= Alexander Plunket =

Irish statesman and judge

Alexander Plunket (died 1503) was an Irish statesman and judge of the fifteenth century.

He was appointed Lord Chancellor of Ireland by King Henry VII of England in 1492. Rowland FitzEustace, 1st Baron Portlester was Lord Chancellor and Lord Treasurer of Ireland before Plunket. The offices were split between Alexander Plunket and Sir James Ormond, who became Lord Treasurer of Ireland. Ireland was in great conflict at this time, as Henry VII tried to get the Irish to pledge loyalty to him, instead of their own Kings and Princes. O'Flanagan states that it is impossible to form any opinion on his career as Lord Chancellor, since no record of any of his judgments exists.

==Biography==

He was born at Rathmore in County Meath, son of Sir Thomas Fitz-Christopher Plunket, Lord Chief Justice of the King's Bench in Ireland and his second wife Marion Cruys (or Cruise), daughter of Sir Christopher Cruys; he was a first cousin of another Sir Thomas Plunket who became Chief Justice of the Irish Common Pleas, both being grandsons of Christopher Plunket, 1st Baron Killeen.

He married firstly Anne Marward, daughter of Richard Marward, titular Baron Skryne; secondly, Margaret Butler, daughter of James Butler of Polestown, and sister of Piers Butler, 8th Earl of Ormonde, and thirdly a close relative (possibly a daughter) of Gerald FitzGerald, 8th Earl of Kildare. He had children by all three marriages, nine sons and two daughters in all.

Through his second and third marriages, he was connected to the families of both the Earl of Kildare and the Earl of Ormonde; his political loyalties at first were with the Kildare faction, but he later quarrelled with Kildare. He was a companion of the Brotherhood of Saint George, a short-lived military guild charged with the defence of the Pale. He served as High Sheriff of Meath in 1482.

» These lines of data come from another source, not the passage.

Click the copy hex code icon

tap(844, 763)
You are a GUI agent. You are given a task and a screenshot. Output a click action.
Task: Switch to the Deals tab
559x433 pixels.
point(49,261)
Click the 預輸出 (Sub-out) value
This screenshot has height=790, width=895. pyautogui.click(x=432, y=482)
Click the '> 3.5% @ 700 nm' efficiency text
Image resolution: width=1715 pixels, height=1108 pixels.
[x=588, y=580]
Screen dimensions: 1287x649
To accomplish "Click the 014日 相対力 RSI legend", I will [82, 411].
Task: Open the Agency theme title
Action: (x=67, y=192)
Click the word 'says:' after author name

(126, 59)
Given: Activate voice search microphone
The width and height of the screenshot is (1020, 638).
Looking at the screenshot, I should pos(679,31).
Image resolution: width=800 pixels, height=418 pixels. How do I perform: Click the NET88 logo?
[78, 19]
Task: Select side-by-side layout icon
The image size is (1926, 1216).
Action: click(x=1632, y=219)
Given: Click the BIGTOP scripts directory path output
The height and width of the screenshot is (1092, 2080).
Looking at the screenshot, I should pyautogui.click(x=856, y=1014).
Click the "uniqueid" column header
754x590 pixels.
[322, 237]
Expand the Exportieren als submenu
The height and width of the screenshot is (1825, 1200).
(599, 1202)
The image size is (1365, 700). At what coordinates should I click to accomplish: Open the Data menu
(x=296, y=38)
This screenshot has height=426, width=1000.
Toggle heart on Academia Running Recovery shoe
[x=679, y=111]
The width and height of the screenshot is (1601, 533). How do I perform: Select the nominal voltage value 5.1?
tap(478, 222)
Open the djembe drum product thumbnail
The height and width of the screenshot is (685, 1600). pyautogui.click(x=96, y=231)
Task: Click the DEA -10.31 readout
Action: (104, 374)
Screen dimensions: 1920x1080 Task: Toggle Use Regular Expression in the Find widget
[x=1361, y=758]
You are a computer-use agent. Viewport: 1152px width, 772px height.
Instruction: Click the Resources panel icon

So long as the House of York held power he appears to have been a loyal enough Yorkist; he was at Court in 1479, and in 1484 received a letter from Richard III thanking him for his services. After the downfall of the Yorkist dynasty, and its replacement by the Tudor dynasty, the new King Henry VII trusted him enough to make him Lord Chancellor; this was apparently in an effort to curb the power of the Kildare faction, with whom Plunket had quarrelled.

He left office in 1494 and died in 1503. His estates passed to his eldest son Sir Christopher Plunket, and on Christopher's death without issue to his next surviving son Edward.